To the delight of the conservative base that elected him, President Bush on Monday nominated Samuel Alito (search) to the U.S. Supreme Court to replace retiring Justice Sandra Day O'Connor.
Alito is filling the spot that opened when Harriet Miers (search) withdrew her nomination last week after facing strong criticism from the president's conservative base. While many Republicans praised the new nominee, Democrats wasted no time in publicly blasting him as "too radical."
"Judge Alito is one of the most accomplished and respected judges of America and his long career in public service has given him an extraordinary breadth of judicial experience," Bush said in making the announcement in the White House.
"He's scholarly, fair-minded and principled and these qualities will serve him well on the highest court in the land."
Noting that Alito has more prior judicial experience than any Supreme Court nominee in 70 years, Bush added that his record "reveals a thoughtful judge who considers the legal merits carefully and applies the law in a principled fashion. He has a deep understanding of the proper role of judges in our society. He understands judges are to interpret the laws, not to impose their preferences or priorities on the people."
Following the announcement, Alito went to the U.S. Capitol, where Senate Majority Leader Bill Frist (search) greeted him and accompanied the nominee and two of his children to the Capitol rotunda while he paid his respects at the coffin of late civil rights pioneer Rosa Parks.

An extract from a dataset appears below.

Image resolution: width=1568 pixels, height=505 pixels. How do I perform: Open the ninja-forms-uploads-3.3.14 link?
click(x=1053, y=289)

Frist, a fellow Princeton graduate, read from a school publication a prediction that Alito would eventually "warm a seat" on the Supreme Court.

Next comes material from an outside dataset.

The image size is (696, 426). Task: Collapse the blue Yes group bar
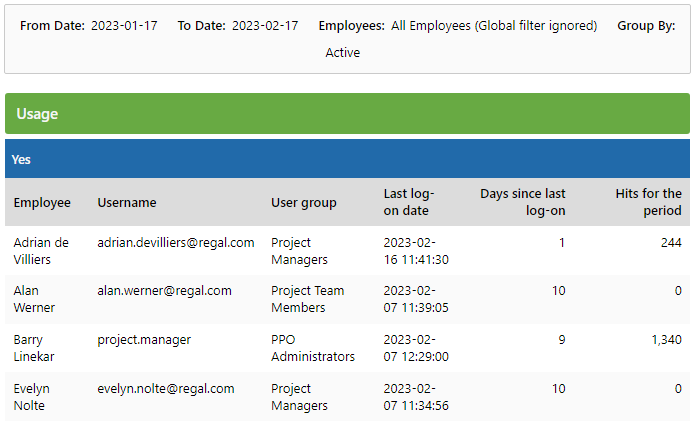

"That was a college joke," Alito said with a grin. "I think my real ambition at the time was to be commissioner of baseball. Of course, I never dreamed that this day would arrive."
"There is a lot more to do with a woman's right to choose than how you feel about it personally," he said. Specter cited adherence to legal precedent in view of a series of rulings over 30 years upholding abortion rights.
There will be a "a very, very thorough review" of Alito's record, Specter said. Asked about the immediate negative reaction from Democrats to Alito's nomination, Specter responded: "Well this is Washington, D.C."
If approved, Alito — considered a conservative federal judge — will replace O'Connor, a moderate who has been considered a decisive swing vote in a host of affirmative action, abortion, campaign finance, discrimination and death penalty cases.
"I am deeply honored to be nominated to serve on the Supreme Court and I am very grateful for the confidence you have shown in me," Alito said at his nomination announcement. "The Supreme Court has been an institution that I have long held in reverence."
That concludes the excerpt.